Tag team
- Members: Jackie Sato; Maki Ueda;
- Name: The Beauty Pair;
- Billed heights: Jackie Sato: 5 ft 8 in (1.73 m) Maki Ueda: 5 ft 6 in (1.68 m)
- Debut: February 24, 1976
- Years active: 1976–1979;

= Beauty Pair =

The Beauty Pair were a professional wrestling tag team and Japanese female pop music duo consisting of Jackie Sato and Maki Ueda. Formed in 1976 in All Japan Women's Pro-Wrestling, the Beauty Pair would become an extremely popular group throughout their run, propelling AJW to mainstream popularity while also becoming teen idols in their own right with a successful Japanese pop music career. They would be the primary attraction for AJW until 1979, when they retired as an active tag team.

Wrestling historian Dave Meltzer has stated that the pair were drawing "NFL-level television ratings" that "blew away the Attitude Era and Hogan era" during the peak of their career. It's been stated after their retirement that the pair paved the way for the Crush Gals, a tag team for AJW in the 80's which also had success in both their music and professional wrestling careers.

== Formation and Success ==
Formed on February 24, 1976, in AJW, the pair defeated Sylvia Hackney and Sonia Oriana for the WWWA World Tag Team Championships. This, alongside their matches against the Black Pair (Yumi Ikeshita and Shinobu Aso, a tag team created specifically to work as heels against the Beauty Pair), solidified the Beauty Pair as main event stars for the promotion throughout the late 70's.

They're well known as one of the first successful tag team idol groups in women's professional wrestling, combining their professional wrestling success with a Japanese pop music career. Their record debut, Kakemeguru Seishun, which they would sing before entering the ring, sold over 800,000 copies. Their success would inspire such acts as the Crush Gals and the Jumping Bomb Angels.
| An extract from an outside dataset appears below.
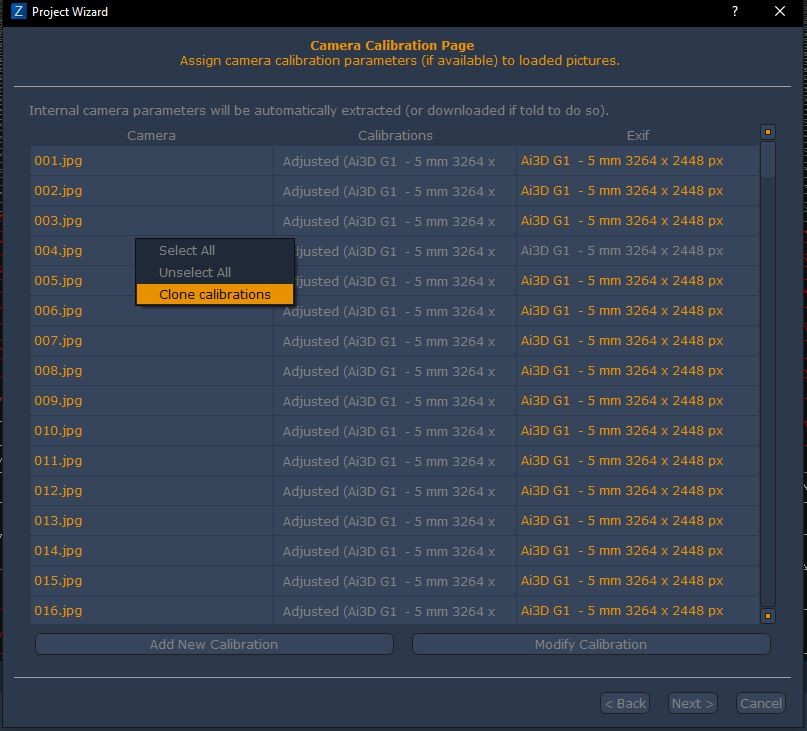Click Unselect All in the context menu
Viewport: 807px width, 731px height.
coord(195,272)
=== Influence and legacy ===
During their height in popularity, the Beauty Pair collaborated with popular acts such as Pink Lady, one of the most successful Japanese pop duos at the time. In 1977, the pair starred in a movie titled Red-Hot Youth, in which they played themselves.
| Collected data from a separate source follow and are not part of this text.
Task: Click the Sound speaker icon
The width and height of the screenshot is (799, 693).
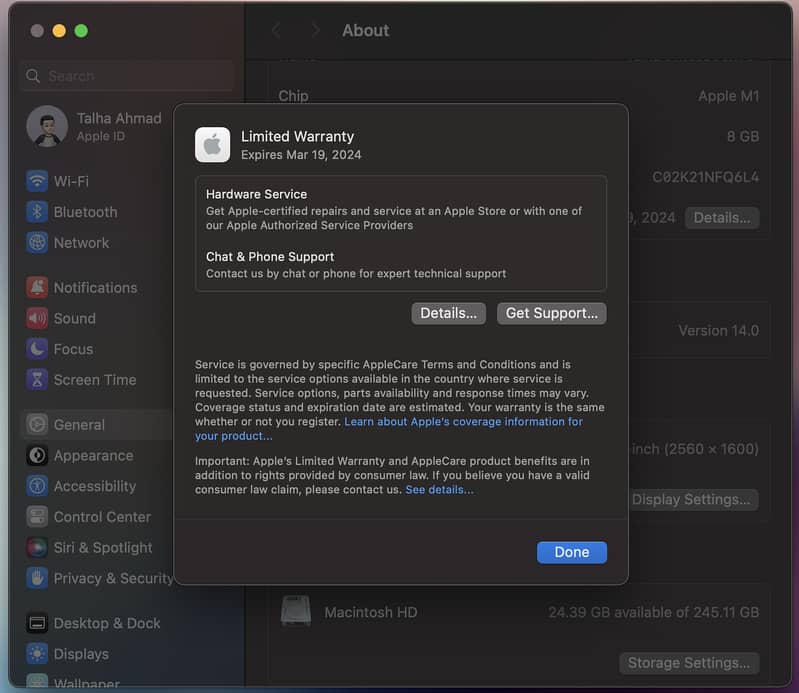Action: click(x=37, y=318)
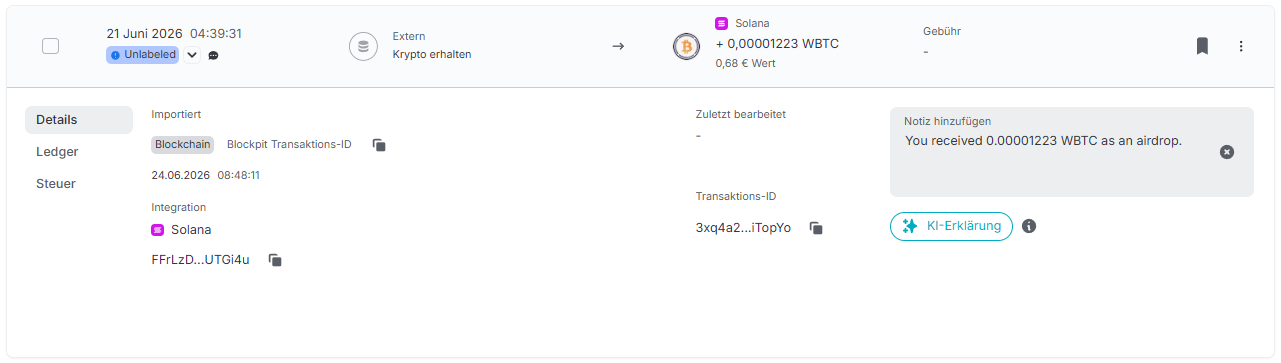Click the Blockchain import tag
1281x363 pixels.
tap(183, 144)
They had also inspired the popular manga and anime series Dirty Pair, after creator Haruka Takachiho watched them perform alongside A. Bertram Chandler.

=== Retirement ===
According to Maki, during her active years, she and Jackie rarely talked to each other and never hung out in private during their time as an active duo.

Three years after the duo was formed, without consulting Jackie, Maki decided to break up the duo and went directly to the president of AJW. The president offered to give her a retirement match, in which she'd have to retire from the business after losing. Maki accepted this, and on January 4, 1979, at the All Women's Korakuen Hall event, Maki announced the event, stating “I will put everything I have on the line and challenge you." In response to Maki's announcement, Jackie replied that she "doesn't understand why you are challenging me to retire."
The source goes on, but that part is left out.